Hardship

The kind that I have never known …

The kind you have probably never known either.

Over the last 24 hours I’ve come in contact with two situations that have shown me a glimpse -and I am sure this is simply a glimpse into a much deeper and larger problem- of the hardship many people face when borders get in the way of them being able to live their lives.

First there was a taxicab ride in Austin, Texas. Long drive from the Oracle data center located there to the airport. Wonderful driver who was very interested in striking up conversation and ultimately did. Teaching me a few things about religious prosecution in the process.

He was originally from Iran, where he’d managed to cross the border over to Pakistan on a camel’s back with two young girls (and his wife, I presume, though it was never spoken of.) “They” sent him and his family from Pakistan to Austria for a few months, then on to New York and eventually to Austin where he had been glad participant in the city’s growth and evolution of the community.

I asked for clarification. “They” turned out to be United Nations people who helped refugees. And in this old and pleasant man’s respectful demeanor I saw a chant of appreciation to the community of people that had saved him from a situation he disliked and could not escape by normal means.

We went on to speak of the technology sector (he seemed to know of the Peoplesoft takeover, nanotechnology’s emergence and other things a taxicab driver should not really know about but does.) And he was the most interesting conversation that I had in my 4-day business trip out of California.

Then, just a few minutes ago, as I sat here at home listening to a recorded presidential debate on my iPod there was a hint of a knock on the door. I went to open it thinking a UPS or FedEx delivery person might be found on the other side but instead there was a mexican woman asking in a bit broken English for Juan.

Soon after I told her I was the “Juan” she was looking for she went on to ask if there were any more “latinos” living in the building or the neighborhood. “Not too many around here” she seemed to complain. I thought she might be just a new arrival who wanted to meet other latinos in the community but as it turns out she was in need of help and therefore wanted to figure out who she could turn to.
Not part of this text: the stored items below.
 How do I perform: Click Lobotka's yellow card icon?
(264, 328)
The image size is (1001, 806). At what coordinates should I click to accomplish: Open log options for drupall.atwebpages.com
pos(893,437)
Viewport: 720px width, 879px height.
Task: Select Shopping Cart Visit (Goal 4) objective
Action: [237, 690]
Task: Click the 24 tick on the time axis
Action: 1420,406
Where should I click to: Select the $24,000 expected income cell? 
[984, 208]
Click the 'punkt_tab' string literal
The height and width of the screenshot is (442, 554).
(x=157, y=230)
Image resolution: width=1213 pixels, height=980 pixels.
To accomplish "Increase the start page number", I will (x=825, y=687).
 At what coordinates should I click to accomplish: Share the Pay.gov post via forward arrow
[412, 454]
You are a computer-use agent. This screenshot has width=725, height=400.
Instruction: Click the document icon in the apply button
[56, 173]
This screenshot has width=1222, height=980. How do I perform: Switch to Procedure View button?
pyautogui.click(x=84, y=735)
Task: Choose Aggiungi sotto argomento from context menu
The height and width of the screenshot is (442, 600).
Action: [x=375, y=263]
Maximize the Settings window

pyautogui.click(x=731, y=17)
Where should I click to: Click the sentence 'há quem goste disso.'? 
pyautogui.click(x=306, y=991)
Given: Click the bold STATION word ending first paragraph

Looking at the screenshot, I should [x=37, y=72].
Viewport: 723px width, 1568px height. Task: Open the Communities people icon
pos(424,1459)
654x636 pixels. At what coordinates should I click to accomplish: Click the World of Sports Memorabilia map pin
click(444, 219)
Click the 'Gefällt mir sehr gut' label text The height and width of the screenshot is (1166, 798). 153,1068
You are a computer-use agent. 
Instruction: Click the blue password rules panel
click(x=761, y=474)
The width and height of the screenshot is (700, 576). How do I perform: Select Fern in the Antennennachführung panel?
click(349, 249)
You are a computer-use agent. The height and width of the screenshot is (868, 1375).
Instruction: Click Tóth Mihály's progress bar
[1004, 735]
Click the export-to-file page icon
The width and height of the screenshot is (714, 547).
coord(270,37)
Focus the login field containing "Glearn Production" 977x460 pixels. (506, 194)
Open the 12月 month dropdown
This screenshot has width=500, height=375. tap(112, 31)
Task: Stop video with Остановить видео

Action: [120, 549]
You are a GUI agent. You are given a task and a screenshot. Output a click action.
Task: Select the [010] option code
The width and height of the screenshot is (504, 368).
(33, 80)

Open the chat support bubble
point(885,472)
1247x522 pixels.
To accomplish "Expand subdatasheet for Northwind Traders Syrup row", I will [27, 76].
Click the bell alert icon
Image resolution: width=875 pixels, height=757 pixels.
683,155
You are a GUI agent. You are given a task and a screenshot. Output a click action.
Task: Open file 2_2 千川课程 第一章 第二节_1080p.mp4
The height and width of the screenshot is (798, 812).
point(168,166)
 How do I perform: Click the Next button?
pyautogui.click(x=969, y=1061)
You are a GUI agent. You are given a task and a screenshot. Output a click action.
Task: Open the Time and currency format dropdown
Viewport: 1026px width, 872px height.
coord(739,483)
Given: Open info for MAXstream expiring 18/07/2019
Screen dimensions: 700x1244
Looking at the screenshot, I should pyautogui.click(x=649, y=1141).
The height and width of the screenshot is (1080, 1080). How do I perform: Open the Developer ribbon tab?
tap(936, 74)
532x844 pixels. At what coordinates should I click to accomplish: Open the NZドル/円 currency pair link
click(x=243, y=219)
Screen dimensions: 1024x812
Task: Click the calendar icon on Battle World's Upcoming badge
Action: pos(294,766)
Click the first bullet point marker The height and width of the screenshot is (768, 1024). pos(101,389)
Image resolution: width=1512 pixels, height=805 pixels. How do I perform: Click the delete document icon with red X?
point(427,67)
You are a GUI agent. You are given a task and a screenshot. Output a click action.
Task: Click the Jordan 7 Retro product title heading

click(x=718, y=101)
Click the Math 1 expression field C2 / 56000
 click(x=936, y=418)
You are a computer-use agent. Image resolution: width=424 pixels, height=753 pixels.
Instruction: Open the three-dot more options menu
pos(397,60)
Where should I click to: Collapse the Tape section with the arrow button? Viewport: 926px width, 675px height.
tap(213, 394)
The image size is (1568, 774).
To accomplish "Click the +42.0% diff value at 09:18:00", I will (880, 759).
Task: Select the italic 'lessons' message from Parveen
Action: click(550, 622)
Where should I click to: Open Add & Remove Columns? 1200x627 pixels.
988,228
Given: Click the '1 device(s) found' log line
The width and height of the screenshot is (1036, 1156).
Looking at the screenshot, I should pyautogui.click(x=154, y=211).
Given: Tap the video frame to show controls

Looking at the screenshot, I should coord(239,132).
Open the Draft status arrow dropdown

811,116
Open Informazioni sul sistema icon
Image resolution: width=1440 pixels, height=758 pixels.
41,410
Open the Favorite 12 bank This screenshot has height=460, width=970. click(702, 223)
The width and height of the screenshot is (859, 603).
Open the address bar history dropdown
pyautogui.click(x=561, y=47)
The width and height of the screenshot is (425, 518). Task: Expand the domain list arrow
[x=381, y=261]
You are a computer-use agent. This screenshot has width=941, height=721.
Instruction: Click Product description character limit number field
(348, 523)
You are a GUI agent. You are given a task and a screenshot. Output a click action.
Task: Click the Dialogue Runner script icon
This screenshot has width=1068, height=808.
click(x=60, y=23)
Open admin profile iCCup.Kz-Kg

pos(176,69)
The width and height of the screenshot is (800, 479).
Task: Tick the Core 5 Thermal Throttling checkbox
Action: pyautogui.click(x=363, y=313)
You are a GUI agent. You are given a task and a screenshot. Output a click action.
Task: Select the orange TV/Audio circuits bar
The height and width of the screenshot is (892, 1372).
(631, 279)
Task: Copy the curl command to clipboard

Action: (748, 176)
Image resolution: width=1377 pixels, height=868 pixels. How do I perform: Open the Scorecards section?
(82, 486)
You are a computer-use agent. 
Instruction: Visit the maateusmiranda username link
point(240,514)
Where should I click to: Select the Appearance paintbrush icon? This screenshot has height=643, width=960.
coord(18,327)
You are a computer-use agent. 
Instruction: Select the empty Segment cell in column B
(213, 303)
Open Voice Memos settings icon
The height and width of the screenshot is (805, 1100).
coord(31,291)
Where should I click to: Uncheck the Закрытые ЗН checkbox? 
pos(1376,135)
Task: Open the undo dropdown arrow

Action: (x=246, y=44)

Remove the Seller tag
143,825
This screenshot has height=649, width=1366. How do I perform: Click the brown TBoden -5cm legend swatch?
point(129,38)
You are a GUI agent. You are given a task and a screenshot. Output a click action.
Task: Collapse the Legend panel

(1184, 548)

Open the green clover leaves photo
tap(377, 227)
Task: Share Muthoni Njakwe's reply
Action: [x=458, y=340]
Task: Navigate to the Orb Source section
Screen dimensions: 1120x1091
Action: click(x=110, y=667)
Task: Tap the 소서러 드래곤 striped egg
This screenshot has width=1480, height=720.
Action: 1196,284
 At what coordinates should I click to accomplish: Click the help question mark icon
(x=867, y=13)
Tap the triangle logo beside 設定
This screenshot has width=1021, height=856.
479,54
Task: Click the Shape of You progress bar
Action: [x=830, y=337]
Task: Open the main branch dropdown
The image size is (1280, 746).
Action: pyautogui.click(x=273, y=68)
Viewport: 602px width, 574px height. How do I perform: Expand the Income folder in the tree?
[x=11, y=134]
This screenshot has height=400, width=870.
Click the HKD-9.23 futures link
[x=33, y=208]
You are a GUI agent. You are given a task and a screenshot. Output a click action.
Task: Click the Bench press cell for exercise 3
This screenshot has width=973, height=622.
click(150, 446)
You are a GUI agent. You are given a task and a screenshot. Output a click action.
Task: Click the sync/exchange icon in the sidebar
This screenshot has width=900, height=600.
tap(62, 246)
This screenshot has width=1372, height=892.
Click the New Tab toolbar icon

Other latinos in her same predicament was exactly what she needed, for they would understand. The lady went on to explain how -living by herself here- she had brought an uncle of hers over from Mexico with no papers (the fact that she herself had none was implied as well), and that the landlord at the apartment complex was asking rent to be payed by the sum of $1200 of which she was short some amount until her paycheck came on Monday.

Ultimately she opened one of her hands to produce a small bundle wrapped inside a piece of tissue where she had stashed a few earrings, chains, pendants, rings, etc. It was at this point that I felt shivers up my spine as she explained her desire to pawn her jewelery in order to collect funds and make the payment.

I was witness, having the most direct of contacts with the type of hardship I had only heard of or seen in movies. I was being asked to take part. Be an active participant. Take a secondary role, but one that actually had a few lines to be spoken out and a position to be chosen.

How the uncle bit has anything to do with it I didn’t care to ask to find out. Keeping the distance necessary to imply no possibility of help from me felt like the right thing at the time. The role that I needed to play.

This was either a cry for help from a resourceful woman or a quick scam, but I didn’t ever find out. My heart tells me it was the former, but I will never know now.

As I watched her walk away from the window I thought of her courage (and that of the Austin taxicab driver now as well) to walk up to a perfect stranger’s house and ask for help in such a way. Offering up her jewels in a way that seemed genuine and disinterested. She helped me put things in perspective as many times people unknowingly do.

And I sit here thinking what I could have done to help. What other lines might have been spoken instead to make this a better World for her as well.